---------- Text segment
I agree to an extent that its not harder to work the service desk, but i dont think you should look down upon them. We all have an important role to play....
Except execs... they can fuck off.
I had basically the same experience at my last job. I worked my way up on the service desk and after a few years basically everyone in the IT side of things new my name. I probably had more general knowledge of how to get things done in that place than just about anyone. Obviously I didn't have access to do a lot beyond general troubleshooting myself but I'd assisted with enough issues to know who to talk to and what info they'd need. Eventually I moved to an app support team and I hated it because it was more meetings and talking to vendors and trying to coordinate shit with other teams. I went from basically a constant stream of doing shit for people and getting their gratitude in return to waiting weeks on end to even get simple tasks through. My self esteem nose dived because I felt like I wasn't accomplishing anything and all I got from others was requests for updates on things I was waiting on other people to do.
networking skills are more valuable than service desk
Only true until you drop your laptop. Then the value of that service desk work skyrockets.
Would be very cool and good if IT folks weren't constantly in a dick-measuring contest and could see the forest for the trees. Maybe we're all getting underpaid, relative to the suits six floors up, and we'd do well to stand by each other instead of bickering over who works the hardest.
You can tell you self whatever you need to hear. I can find a good service desk guy easy. Good execs are hard to come by despite the reddit/lemmy circle jerk.
I guarantee you they know nothing about setting up a home network much less configuring a router.
They get paid more because they know everything there is to know about agricultural law or some shit and you know how to screen share.
Open and admin window in on windows and do a deltree on C:\windows\system32
Profit
I've had corporate VPs ask me to PDF Excel files because they don't know how.
The very concept of pdf'ing excel files makes my asshole pucker up
It's a fine thing to do if you're trying to show someone your data without inviting them to change it, intentionally or otherwise.
--------------------
| Study questions |
**1.** In the service desk discussion, what does the commenter who moved to an app support team say that job involved more of?
**2.** According to the service desk discussion, what have corporate VPs asked one commenter to do?
**3.** Write the next part of the service desk discussion, beginning after its final comment.
---------- Provided data
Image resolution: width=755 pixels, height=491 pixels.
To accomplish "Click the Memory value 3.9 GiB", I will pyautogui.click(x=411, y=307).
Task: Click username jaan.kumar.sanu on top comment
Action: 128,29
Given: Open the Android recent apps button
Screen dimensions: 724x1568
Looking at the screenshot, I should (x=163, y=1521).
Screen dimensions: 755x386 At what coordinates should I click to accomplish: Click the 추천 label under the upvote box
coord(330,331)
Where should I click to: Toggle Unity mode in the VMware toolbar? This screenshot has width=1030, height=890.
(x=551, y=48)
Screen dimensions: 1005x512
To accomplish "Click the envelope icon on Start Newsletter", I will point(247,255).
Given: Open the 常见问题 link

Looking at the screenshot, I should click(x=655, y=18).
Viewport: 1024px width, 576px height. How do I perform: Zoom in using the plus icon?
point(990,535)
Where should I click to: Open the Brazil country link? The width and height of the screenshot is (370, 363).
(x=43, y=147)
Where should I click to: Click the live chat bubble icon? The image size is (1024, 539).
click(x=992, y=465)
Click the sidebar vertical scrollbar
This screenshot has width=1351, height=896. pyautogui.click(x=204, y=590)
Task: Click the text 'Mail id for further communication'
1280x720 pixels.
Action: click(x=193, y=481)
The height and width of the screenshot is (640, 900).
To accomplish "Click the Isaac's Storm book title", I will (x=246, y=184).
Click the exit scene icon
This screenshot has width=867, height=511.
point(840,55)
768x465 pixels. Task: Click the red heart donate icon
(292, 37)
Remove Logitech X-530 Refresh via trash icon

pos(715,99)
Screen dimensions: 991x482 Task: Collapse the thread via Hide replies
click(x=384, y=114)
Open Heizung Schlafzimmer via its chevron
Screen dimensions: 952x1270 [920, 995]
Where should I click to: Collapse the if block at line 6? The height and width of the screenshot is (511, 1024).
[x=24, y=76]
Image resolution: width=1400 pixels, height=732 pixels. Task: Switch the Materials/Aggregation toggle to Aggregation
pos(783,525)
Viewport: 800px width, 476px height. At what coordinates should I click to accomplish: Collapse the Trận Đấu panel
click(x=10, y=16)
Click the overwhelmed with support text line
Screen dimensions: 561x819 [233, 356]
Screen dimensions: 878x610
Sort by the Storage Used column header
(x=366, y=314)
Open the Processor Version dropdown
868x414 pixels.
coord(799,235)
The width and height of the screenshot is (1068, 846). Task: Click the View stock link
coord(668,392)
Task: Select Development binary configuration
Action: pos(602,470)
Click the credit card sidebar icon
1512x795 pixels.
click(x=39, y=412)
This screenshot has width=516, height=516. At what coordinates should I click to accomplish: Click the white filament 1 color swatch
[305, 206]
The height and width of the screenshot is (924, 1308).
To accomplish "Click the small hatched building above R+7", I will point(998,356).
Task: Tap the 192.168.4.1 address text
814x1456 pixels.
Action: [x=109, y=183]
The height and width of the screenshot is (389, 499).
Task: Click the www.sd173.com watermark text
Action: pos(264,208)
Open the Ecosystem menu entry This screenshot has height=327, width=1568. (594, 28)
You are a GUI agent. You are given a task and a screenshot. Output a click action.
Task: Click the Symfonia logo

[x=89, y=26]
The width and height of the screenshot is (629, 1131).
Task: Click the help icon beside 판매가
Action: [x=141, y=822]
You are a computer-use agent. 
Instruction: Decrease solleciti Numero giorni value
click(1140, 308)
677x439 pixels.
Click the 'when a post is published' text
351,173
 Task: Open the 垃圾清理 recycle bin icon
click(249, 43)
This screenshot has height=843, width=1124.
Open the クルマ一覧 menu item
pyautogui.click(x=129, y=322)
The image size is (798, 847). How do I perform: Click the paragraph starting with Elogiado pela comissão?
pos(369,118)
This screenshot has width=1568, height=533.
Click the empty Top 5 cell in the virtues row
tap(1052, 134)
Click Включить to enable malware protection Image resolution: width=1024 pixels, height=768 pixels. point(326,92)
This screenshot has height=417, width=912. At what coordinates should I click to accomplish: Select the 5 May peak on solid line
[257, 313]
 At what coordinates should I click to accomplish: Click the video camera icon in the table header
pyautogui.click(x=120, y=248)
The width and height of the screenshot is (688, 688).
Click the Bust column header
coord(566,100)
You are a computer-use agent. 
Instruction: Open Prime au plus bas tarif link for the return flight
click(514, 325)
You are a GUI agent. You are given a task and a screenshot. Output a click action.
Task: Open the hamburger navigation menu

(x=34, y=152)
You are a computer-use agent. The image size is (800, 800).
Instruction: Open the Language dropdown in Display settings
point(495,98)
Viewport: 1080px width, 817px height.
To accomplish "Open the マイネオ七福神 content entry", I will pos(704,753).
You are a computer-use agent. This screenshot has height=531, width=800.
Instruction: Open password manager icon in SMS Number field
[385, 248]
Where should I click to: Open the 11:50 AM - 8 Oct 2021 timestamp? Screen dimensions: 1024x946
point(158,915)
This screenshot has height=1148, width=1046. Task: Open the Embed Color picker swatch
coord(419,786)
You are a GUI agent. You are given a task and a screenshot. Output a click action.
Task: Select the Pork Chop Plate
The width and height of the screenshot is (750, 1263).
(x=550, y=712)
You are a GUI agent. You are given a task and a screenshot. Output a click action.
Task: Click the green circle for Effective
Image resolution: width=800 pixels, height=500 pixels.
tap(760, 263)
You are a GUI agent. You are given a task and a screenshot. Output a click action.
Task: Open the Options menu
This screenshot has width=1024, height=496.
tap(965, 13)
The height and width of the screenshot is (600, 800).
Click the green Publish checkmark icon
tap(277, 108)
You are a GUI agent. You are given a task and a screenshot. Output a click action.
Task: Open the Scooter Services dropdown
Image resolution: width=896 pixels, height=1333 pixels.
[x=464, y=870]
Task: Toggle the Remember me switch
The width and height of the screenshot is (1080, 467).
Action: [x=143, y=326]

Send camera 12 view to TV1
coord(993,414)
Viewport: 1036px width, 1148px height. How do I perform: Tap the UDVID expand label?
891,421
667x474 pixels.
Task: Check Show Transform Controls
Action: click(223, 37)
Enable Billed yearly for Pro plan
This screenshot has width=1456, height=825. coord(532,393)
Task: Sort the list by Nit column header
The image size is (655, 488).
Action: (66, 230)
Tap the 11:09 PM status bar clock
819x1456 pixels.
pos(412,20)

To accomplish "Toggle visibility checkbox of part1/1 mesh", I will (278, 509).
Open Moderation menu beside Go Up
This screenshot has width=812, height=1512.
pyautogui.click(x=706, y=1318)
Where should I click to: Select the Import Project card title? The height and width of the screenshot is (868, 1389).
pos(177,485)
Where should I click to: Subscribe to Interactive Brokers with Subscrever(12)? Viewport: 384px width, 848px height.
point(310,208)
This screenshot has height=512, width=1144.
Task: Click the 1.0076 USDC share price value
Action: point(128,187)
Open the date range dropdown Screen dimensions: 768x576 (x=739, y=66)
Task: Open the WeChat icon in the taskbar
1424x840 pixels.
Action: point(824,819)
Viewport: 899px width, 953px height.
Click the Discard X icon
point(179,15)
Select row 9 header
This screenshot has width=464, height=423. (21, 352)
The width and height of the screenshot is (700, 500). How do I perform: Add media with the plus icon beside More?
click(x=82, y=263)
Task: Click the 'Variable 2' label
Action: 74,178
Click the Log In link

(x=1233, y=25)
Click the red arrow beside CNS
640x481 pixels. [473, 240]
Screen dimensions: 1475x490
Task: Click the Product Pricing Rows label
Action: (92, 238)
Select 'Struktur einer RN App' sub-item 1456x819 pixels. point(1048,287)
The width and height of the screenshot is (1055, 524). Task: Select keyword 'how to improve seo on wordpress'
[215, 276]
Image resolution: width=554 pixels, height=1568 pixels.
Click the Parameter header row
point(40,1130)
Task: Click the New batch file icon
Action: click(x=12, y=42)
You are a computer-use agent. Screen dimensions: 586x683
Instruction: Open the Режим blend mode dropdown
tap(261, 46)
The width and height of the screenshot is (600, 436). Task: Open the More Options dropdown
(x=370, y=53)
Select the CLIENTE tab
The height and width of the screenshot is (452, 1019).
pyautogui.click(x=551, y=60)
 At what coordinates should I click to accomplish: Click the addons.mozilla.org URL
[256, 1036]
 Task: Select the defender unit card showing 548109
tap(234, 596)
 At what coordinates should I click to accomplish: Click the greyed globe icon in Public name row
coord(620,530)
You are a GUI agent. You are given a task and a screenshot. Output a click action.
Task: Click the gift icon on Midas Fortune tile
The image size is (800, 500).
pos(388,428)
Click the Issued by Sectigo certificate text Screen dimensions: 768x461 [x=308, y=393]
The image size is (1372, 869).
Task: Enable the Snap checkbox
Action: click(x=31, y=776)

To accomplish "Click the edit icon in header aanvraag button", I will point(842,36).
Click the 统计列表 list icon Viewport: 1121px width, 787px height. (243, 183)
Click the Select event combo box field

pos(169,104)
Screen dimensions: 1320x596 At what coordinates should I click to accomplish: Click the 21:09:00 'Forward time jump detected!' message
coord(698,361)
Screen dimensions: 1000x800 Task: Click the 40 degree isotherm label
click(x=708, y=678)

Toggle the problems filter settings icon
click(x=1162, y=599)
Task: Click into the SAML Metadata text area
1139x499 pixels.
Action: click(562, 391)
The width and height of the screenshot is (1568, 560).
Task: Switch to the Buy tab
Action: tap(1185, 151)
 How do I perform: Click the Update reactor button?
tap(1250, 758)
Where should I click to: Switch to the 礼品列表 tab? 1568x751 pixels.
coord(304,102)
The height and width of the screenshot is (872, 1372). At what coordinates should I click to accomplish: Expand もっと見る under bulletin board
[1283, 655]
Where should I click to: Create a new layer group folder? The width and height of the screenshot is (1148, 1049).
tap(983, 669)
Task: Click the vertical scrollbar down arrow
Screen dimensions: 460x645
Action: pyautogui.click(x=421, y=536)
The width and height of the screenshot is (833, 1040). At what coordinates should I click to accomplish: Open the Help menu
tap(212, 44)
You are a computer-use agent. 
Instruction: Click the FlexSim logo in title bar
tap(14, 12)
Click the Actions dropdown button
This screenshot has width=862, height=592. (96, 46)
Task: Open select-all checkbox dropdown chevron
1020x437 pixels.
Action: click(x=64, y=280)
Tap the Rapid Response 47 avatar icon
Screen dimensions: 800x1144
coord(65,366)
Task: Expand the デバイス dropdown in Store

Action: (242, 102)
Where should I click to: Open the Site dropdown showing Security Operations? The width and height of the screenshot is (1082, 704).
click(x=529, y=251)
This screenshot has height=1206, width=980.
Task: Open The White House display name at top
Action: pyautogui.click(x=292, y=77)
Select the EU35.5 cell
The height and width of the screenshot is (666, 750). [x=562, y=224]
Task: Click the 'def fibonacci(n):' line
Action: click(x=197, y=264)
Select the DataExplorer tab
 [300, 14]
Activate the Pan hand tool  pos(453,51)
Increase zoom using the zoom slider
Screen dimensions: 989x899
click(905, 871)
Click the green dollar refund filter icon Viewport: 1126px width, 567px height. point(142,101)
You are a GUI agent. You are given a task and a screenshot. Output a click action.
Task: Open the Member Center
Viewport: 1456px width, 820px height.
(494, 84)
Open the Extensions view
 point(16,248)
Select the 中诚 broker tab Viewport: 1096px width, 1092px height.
--------------------
| Activity answers |
**1.**
- Meetings
- Talking to vendors
- Trying to coordinate with other teams

**2.** To PDF Excel files, because they don't know how.

**3.**
Someone with twice your salary might have another million and one things to try and remember, rather than the thing they only need to do once or twice a year.
Yep. Especially when you've been using computers for 40 years, as I have. Do you know how many times MS (or any tech company) has moved each and every button? Do you have any idea how many times something as simple as saving a document has changed since I started my career? Over the years, I have saved documents to at least six different types of physical media including the local hard drive. Then I had to start saving to a network drive, then a different network drive, then a cloud drive, then a different cloud drive. I have worked with Linux, Windows, Mac. Techniques and keyboard shortcuts I learned in the 80s and used for decades get changed/dropped/redesigned. I have had to go back and alter little programs I wrote years ago because the corporate file system was redesigned for the 25th time and now all my file paths have to have forward slashes instead of backslashes for the code to run... When I ask a less experienced colleague where to find the screen share button, it is because I know they have only had to relearn its location 1-3 times, so their memories won't be all jumbled yet.
To me it's more to do with mentality. Most of the people earning that much are completely full of themselves, "I'm a problem solver I get things DONE" kinds of people. To have them come to someone they probably don't see as such for a task that is imminently solvable by just looking at the screen for 30 seconds, or typing a quick search is at best off-putting.